Neste ano, o governo federal propôs uma série de cortes, como a PEC 55, que limita os gastos públicos por 20 anos. Na sua opinião, que reflexos isso terá sobre a educação?

A PEC 55 não propôs nenhum corte em nenhum setor específico, ela propõe até o aumento. Para 2017, os recursos para a educação aumentaram (estão previstos R$ 2 bilhões a mais). Dois setores, educação e saúde, estão relativamente protegidos na PEC 55 de acordo com relatório do senador Eunício [Oliveira], que é o relator [do projeto]. Agora, vai depender de nós que defendemos a educação se irão aumentar ou não [os recursos].

A diferença da PEC 55 para [o que acontecia] antes é que nós vamos ter que dizer de onde vai sair esse dinheiro, o que acho bom para a educação política do Brasil.

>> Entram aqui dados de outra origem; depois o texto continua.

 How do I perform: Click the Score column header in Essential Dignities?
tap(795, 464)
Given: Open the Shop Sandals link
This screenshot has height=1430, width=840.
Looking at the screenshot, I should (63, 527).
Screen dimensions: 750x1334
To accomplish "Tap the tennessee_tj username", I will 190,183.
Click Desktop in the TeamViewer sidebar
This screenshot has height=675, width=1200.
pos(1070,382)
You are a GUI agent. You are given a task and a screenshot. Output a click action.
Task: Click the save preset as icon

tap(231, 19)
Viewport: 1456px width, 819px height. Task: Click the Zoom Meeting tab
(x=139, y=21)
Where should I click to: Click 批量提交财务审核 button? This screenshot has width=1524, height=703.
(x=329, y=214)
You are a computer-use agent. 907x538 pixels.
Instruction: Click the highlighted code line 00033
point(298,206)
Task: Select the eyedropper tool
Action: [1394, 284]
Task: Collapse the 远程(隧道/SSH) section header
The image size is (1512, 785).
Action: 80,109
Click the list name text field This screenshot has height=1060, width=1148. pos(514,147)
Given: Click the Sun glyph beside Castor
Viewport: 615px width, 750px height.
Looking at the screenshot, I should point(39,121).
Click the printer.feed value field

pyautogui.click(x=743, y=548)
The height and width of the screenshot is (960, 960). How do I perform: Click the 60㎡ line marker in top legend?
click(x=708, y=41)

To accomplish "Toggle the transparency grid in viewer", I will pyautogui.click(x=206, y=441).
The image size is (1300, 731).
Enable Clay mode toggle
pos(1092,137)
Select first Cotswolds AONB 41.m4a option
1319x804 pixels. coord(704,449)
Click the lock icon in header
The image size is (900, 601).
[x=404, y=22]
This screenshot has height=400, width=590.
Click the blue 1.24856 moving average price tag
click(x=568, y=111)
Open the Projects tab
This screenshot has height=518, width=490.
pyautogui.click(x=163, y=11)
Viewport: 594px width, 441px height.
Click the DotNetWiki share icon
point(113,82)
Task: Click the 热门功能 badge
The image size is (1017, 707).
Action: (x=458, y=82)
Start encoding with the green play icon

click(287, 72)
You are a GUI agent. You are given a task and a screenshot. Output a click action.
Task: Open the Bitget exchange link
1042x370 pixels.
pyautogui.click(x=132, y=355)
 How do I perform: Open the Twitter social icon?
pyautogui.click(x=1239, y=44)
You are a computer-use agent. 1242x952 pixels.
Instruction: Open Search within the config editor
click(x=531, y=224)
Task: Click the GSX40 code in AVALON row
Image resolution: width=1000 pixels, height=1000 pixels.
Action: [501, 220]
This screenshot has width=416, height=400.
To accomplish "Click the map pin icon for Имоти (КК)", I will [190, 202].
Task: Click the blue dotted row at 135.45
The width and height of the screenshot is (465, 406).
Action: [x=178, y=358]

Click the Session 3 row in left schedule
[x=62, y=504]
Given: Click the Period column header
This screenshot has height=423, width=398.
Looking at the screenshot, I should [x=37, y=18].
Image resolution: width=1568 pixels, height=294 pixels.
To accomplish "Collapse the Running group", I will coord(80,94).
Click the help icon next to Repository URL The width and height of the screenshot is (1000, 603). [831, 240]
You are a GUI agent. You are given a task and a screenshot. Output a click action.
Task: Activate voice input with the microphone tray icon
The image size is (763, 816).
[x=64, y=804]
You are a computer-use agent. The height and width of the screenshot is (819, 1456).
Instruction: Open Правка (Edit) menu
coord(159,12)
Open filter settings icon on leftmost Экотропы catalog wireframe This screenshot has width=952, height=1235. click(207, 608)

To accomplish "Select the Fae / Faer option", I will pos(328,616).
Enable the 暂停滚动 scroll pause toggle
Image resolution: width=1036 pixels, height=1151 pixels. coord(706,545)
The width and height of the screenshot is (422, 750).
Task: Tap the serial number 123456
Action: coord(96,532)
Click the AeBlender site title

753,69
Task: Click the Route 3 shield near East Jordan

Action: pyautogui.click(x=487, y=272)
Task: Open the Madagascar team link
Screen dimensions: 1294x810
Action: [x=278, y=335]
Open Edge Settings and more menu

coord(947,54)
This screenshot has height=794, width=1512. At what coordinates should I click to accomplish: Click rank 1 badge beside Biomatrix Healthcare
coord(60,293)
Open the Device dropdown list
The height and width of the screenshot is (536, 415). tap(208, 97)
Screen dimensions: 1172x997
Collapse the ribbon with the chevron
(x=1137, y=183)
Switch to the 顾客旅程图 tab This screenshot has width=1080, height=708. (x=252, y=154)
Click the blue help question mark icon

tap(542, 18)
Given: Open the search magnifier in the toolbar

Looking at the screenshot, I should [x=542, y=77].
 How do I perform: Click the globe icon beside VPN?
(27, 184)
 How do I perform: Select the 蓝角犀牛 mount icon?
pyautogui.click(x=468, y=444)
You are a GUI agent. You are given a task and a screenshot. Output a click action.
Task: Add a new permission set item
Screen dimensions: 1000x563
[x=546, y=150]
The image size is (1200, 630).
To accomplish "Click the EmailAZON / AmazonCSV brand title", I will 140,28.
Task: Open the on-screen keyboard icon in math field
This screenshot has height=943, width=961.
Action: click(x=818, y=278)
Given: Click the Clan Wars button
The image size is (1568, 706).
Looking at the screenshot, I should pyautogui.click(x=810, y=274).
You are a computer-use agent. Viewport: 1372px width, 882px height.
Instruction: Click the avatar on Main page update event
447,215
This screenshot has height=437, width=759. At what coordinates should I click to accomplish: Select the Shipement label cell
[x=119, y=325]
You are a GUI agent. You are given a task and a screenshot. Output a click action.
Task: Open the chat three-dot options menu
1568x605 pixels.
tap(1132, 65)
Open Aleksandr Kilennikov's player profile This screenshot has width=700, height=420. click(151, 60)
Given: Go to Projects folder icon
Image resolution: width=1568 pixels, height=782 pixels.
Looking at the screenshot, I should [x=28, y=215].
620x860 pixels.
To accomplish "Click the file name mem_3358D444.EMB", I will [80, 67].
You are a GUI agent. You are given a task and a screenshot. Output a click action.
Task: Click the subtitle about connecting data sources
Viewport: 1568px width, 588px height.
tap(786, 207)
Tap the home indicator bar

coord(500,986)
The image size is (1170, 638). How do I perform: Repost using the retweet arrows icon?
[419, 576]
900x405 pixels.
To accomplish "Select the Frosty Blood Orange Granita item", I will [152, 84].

Teremos que escolher se faremos estádios ou escolas. O povo está descobrindo a importância da educação. Creio que vamos ter chance de mobilizar a opinião pública brasileira para colocarmos mais dinheiro na educação, tirando-o de muitos desperdícios que o Brasil faz, como os prédios de luxo do setor público.

O senhor foi ministro da educação do governo Lula e já foi filiado ao PT. Como avalia os anos em que o partido esteve à frente do governo no que se refere à educação?

Os governos Lula e Dilma conseguiram aumentar o número de alunos na universidade (fizeram mais universidades, criaram o Prouni e finalizaram o Fies), mas foi um fracasso na educação de base. O Lula não fez o que um presidente de esquerda deveria fazer: a escola do filho do pobre igual à escola do filho do rico. Ele não iria conseguir fazer isso no Brasil inteiro em oito anos, nem em doze, mas conseguiria em 30 – não ele, mas se começasse teria feito em duas mil cidades. A educação de base não melhorou nos governos Lula e Dilma, mas temos mais universitários. Agora, ter mais universitários sem melhorar a educação de base [faz com que] a universidade piore. Não tem jeito.

Muitos simpatizantes da esquerda o consideram como uma espécie de traidor depois que o senhor apoiou o impeachment da ex-presidente Dilma Rousseff. Que leitura faz desta questão?

Quero dizer que o PT não é um partido de esquerda, ele é aburguesado, luta para aumentar o consumo, é um partido “corporativizado”. Qual foi a transformação social que o governo do PT fez em treze anos? Teve uma transferência de renda, com base no programa “Bolsa Escola”, que eu iniciei como governador do PT, o Fernando Henrique levou para o Brasil e o Lula transformou no “Bolsa Família”. Isto é positivo, generoso e correto, mas é assistencial, não transformador.

Eu seria um traidor se tivesse mudado minhas posições, e eu não as mudei. Eu mudei de sigla, pois as siglas mudaram de posição. O PT da Dilma não tem nada a ver com o PT de quando eu entrei no partido. Eu respondo sua pergunta de uma maneira muito direta: [foi] o PT que traiu o sonho da esquerda, abandonou o sonho das transformações sociais. Nem falo dos aspectos de corrupção, mas do compromisso com as transformações sociais. O PT não apresentou uma proposta de transformação. Não mudou a política fiscal ou a estrutura educacional. Mantenho-me fiel ao que defendo. Agora, não há porque ser fiel a siglas que mudam de lado e abandonam seus compromissos.